# PASSAGE GIVEN
begin
Srinagar: A video of Peoples Democratic Party (PDP) cadre dancing at a rally in Budgam, in which a worker is waving toy guns and wearing the party’s green flag as headgear, has triggered a debate in Jammu and Kashmir about the radicalisation of mainstream political parties in the ongoing election campaign.
Many who have seen the video here say that the PDP worker was imitating Kashmiri militants who are often seen waving guns at funeral processions of other insurgents.
Some PDP detractors and politicians speaking to ThePrint saw the video as a performance that signals sympathy for the insurgents while others termed it as just a political gimmick ahead of the elections.
There are, of course, those who believe that the image of the man holding a toy gun in a public rally is somewhat the perfect analogy for the beleaguered state of mainstream politics in Kashmir.
Changing vocabulary
The narrative of the political campaign in this election does not quite glorify the insurgents but also does not condemn them unequivocally. It treads a tightrope of avoiding glorification of violence but sympathising with militants who are being killed in anti-insurgency operations.
end
# GIVEN ENTRIES
begin
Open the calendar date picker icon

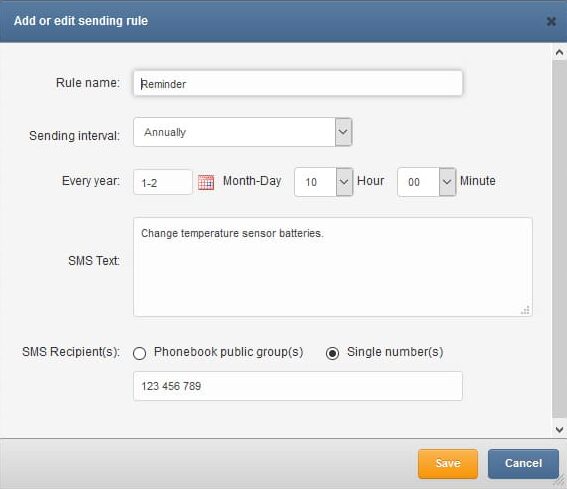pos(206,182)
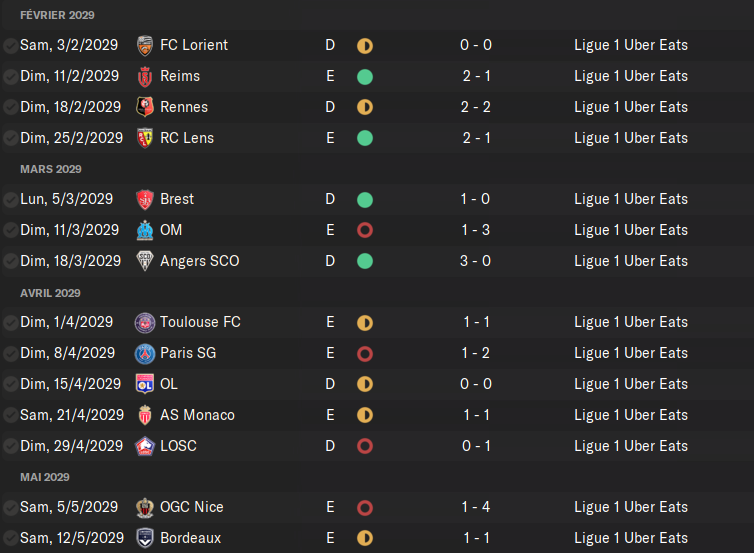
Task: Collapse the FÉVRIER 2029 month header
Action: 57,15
end
begin
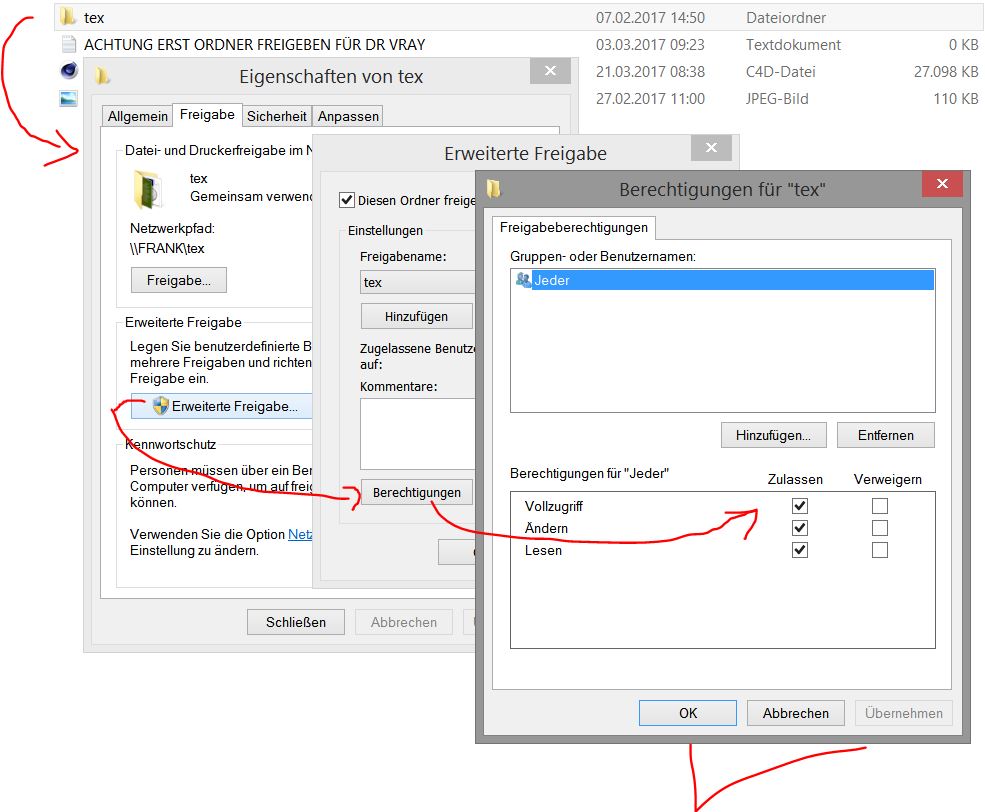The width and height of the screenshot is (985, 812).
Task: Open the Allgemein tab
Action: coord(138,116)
end
begin
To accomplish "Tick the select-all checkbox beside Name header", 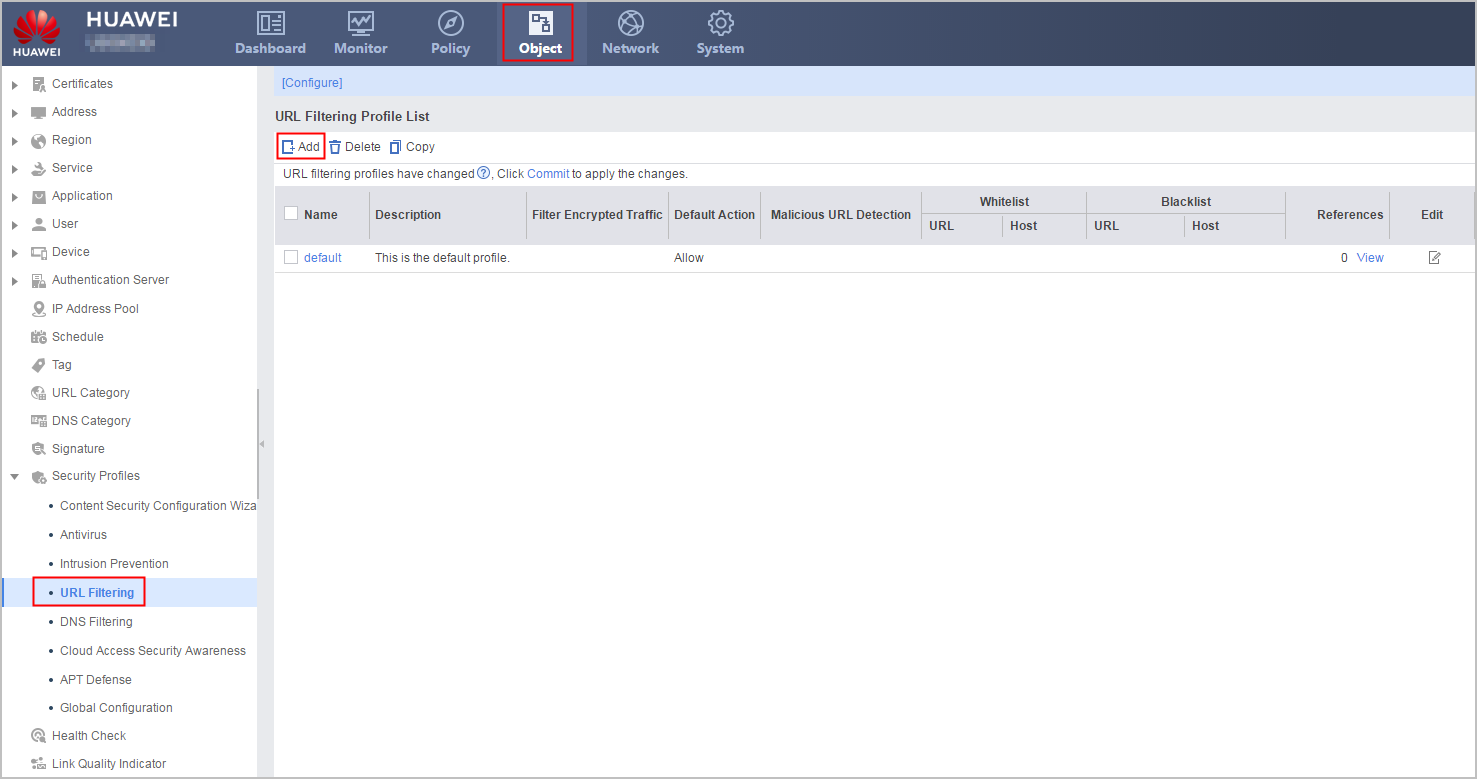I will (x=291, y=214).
end
# SET TASK 1
In the passage on the PDP rally video, what was the party worker wearing as headgear?
# SET TASK 2
Take the passage on the PDP rally video further, starting after its last sentence.

# RIGHT ANSWER 1
The party's green flag.

# RIGHT ANSWER 2
The statements issued by the mainstream political parties and the overall tone of the rallies indicate that mainstream political parties, which advocate electoral politics in the state, are comfortable with this narrative.
Suhail Bukhari, the media advisor to former J&K CM Mehbooba Mufti, however, said the PDP’s stance hasn’t changed since its inception, even during the time it was in an alliance with the Bharatiya Janata Party (BJP).
“Whatever we have been saying is no different from what we had stated before, for example in the body of content that forms the foundation of our agenda of alliance with the BJP,” Bukhari said.
But in an unprecedented speech in March, Mufti extolled her party workers as “real mujahideen (holy warriors)”. This had prompted some people to superimpose faces of PDP leaders, including Mufti, onto images of militants.
The National Conference (NC) has fared no better. A senior NC leader and former J&K law minister, Ali Sagar, said that it was his party workers who were the “real mujahideen”.
NC spokesperson Imran Dar later added that Sagar’s words were taken out of context. Dar also told ThePrint that there has been no change in the “political language” of the mainstream parties, even though his leader Omar Abdullah had said that Prime Minister Narendra Modi is threatening the people of Kashmir.
When asked if he thinks that the posturing of local parties has become aggressive in the past few months Dar disagreed, saying, “If there is anyone who has become aggressive it is the Prime Minister who has attacked NC in all his rallies.”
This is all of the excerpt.